Research proves, that emotion is the entry point to motivation, cognition, and attention. Establishing protocols and procedures for checking on students, evaluating their needs, and identifying when instructors can help is paramount. For younger students, educators can survey parents or guardians to learn about students’ needs and how much adult guidance and support students will have when they work remotely. For older students, instructors can survey students about demands outside of school and other pressures that may interfere with their success in class. Instructors who show students they care and who genuinely work to help students in need will have students who are motivated and engaged in their course.

Course content and design:

When transitioning to a hybrid learning environment, instructors must evaluate their content and curricula to determine what is most essential for students to learn. Many educational institutions have found that “less is more” when looking at what content needs to be delivered synchronously and how it needs to be delivered.
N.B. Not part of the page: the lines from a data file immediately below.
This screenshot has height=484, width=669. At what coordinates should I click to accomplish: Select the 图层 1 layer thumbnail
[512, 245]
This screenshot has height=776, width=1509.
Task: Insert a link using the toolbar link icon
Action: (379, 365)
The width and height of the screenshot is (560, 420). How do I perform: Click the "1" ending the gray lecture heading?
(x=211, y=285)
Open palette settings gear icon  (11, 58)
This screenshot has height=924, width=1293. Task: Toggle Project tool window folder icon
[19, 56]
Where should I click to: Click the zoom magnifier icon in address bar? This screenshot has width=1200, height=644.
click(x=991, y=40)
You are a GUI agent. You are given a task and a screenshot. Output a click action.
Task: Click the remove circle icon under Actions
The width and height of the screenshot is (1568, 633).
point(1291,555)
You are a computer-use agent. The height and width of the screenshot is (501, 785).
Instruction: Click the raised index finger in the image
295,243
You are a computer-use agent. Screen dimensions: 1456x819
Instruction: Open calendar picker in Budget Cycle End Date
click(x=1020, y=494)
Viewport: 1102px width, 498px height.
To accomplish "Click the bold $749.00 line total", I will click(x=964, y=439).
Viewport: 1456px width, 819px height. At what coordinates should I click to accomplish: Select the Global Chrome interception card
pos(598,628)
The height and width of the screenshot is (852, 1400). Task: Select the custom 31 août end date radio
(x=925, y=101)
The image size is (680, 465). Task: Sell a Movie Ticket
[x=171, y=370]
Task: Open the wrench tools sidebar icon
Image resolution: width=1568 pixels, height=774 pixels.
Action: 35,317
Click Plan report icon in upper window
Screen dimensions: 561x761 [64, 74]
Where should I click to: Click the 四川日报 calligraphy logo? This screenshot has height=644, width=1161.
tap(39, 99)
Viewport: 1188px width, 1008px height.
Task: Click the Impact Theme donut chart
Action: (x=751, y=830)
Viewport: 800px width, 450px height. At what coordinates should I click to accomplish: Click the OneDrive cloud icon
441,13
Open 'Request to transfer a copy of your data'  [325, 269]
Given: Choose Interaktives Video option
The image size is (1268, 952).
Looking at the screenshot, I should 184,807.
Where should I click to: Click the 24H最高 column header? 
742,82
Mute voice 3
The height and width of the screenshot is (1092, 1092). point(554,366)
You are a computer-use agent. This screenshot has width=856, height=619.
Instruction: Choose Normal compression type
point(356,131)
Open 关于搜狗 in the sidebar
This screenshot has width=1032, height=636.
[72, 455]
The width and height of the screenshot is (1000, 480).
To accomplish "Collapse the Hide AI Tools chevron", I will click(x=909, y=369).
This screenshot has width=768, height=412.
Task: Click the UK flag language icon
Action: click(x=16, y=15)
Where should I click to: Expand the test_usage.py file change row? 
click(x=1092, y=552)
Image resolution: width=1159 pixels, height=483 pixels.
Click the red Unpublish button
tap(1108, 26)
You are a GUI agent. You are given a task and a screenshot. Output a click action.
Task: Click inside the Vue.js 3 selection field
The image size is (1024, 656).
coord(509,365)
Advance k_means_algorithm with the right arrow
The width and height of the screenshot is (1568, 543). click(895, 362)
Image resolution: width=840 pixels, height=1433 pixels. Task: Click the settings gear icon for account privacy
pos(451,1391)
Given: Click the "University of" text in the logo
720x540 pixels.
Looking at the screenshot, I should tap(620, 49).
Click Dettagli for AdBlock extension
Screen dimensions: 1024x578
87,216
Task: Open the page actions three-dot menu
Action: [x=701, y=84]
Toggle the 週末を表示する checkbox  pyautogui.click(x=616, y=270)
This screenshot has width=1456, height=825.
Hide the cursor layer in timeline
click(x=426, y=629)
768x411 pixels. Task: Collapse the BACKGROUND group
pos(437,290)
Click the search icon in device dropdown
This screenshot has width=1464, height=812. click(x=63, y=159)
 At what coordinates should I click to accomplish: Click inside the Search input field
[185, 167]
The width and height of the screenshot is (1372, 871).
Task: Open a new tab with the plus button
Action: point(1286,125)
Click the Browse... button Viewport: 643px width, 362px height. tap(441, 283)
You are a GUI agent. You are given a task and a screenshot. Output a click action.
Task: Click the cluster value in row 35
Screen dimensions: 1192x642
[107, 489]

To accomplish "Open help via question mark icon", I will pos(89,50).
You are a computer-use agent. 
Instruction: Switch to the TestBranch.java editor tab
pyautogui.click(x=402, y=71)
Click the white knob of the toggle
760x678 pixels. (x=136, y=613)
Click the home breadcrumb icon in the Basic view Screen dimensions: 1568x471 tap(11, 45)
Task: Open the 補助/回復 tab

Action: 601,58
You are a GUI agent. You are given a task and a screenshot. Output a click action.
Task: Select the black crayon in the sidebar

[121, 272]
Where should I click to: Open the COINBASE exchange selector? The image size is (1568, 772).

Once instructors establish the enduring understandings, they can use backward design principles to plan their course and lessons with the end in mind. Once educators have their final destination in mind, they can create the final assessment for the unit that will measure if the students successfully reached the learning goals. Instructors can then think critically about what students need along the way to reach the end goal. What will need to be covered in each lesson? What readings/videos will need to be shared? What practice activities, assignments, discussions will students need to complete?

As educational institutions transition to hybrid models, they have the opportunity to reimagine education and build a learning environment that incorporates all of the dimensions of a quality learning experience. Schools and institutions of higher education can create strong learning communities focused on core concepts and centred on solving real-time problems. Students will gain valuable life skills, preparing them to positively contribute to their communities and to be successful in their future work.

By implementing new strategies, educators are contributing to the collective experience of hybrid learning and to the science of teaching. Instructors should, therefore, find ways to document their own learning and reflect on their professional practice. Reflecting through a private journal or public blog on the teaching practices educators implement will ensure that the educational profession continues to move forward during these unprecedented times.